What a time to announce all 4 horseman of the apocalypse (Is that now GenAI, Climate Change, Genocide and Technofacism?) are coming in the close future.

From the companies press release:

_“The legendary saga of the Four Horsemen continues in Darksiders 4, an all-new action-adventure set in an apocalyptic version of earth and continues where the original Darksiders game left off.

Darksiders 4 is a 3rd person action adventure game featuring combat, traversal and puzzle solving in a lore rich post apocalyptic world.”_

Steam Page

Editorial

I have some level of excitement for this. Darksiders ability to never fully die is a sign of industry health to me. I have made multiple attempts to jump in to the first 2 from PS3 to PC to the remasters on X Series, PS4 and Switch (also stadia in keeping with my post history). The most recent switch attempt lasted the longest.

Not exactly sure what my completion percent was when I finally wandered off to something else that sparkled and caught my eye (probably a stressful day at work and whatever CoD was on the Xbox front page) but I remember feeling like it had finally clicked.
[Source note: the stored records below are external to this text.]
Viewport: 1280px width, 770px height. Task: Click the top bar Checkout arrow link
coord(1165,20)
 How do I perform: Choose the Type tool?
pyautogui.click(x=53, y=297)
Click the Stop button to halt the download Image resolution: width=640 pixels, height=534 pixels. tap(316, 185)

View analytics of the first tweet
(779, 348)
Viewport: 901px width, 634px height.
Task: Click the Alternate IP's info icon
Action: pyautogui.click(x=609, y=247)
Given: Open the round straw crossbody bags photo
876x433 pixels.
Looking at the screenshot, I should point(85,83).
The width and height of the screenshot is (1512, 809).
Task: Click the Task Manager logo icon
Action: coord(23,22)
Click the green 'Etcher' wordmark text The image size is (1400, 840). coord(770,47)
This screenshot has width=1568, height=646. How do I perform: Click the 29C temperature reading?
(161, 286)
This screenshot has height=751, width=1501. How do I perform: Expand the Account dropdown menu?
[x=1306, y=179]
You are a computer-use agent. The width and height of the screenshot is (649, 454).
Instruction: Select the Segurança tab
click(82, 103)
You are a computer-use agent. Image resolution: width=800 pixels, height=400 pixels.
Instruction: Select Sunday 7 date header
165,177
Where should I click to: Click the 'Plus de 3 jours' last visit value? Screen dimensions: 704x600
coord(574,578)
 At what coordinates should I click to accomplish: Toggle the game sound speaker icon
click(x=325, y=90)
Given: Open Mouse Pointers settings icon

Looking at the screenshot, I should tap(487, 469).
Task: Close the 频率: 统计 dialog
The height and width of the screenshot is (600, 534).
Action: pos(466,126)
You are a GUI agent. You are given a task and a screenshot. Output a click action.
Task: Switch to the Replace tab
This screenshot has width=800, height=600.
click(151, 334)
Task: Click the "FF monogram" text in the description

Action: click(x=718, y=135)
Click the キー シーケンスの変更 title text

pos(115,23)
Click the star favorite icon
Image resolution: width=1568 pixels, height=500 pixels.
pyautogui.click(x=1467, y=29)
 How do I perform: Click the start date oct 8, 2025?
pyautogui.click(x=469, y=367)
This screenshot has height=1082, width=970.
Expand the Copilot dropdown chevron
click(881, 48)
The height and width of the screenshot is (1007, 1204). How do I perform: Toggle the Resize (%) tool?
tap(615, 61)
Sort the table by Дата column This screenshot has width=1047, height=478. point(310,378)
The puzzles seemed engaging enough, I was vibing with the upgrade grind and the whole thing was ridiculous enough I’d give it a recommend finally.

Darksiders is a video game ass video game and it sort of knows it. It also has a side that feels like someone had a vhs of the Dolph Lundgren Masters of the Universe movie they watched a little too much growing up and that was their embodiment of dark fantasy. Mike Mignolas artwork was great as always and it just kind of worked. The series is straight B grade gaming and that’s my sweet spot. I also had a problem with the Beastmaster and the USA channel growing up so take my opinion with that context.

All that aside, it’s a goddamn miracle we’re getting the (hopefully) final game in a series that never really stood a chance of a 3rd mainline release not far after it was initially launched.

Best of luck Gunfire, let’s hope you can fight the tide of the live service, post game content, line goes up dev cycle and put out something you’re all proud of.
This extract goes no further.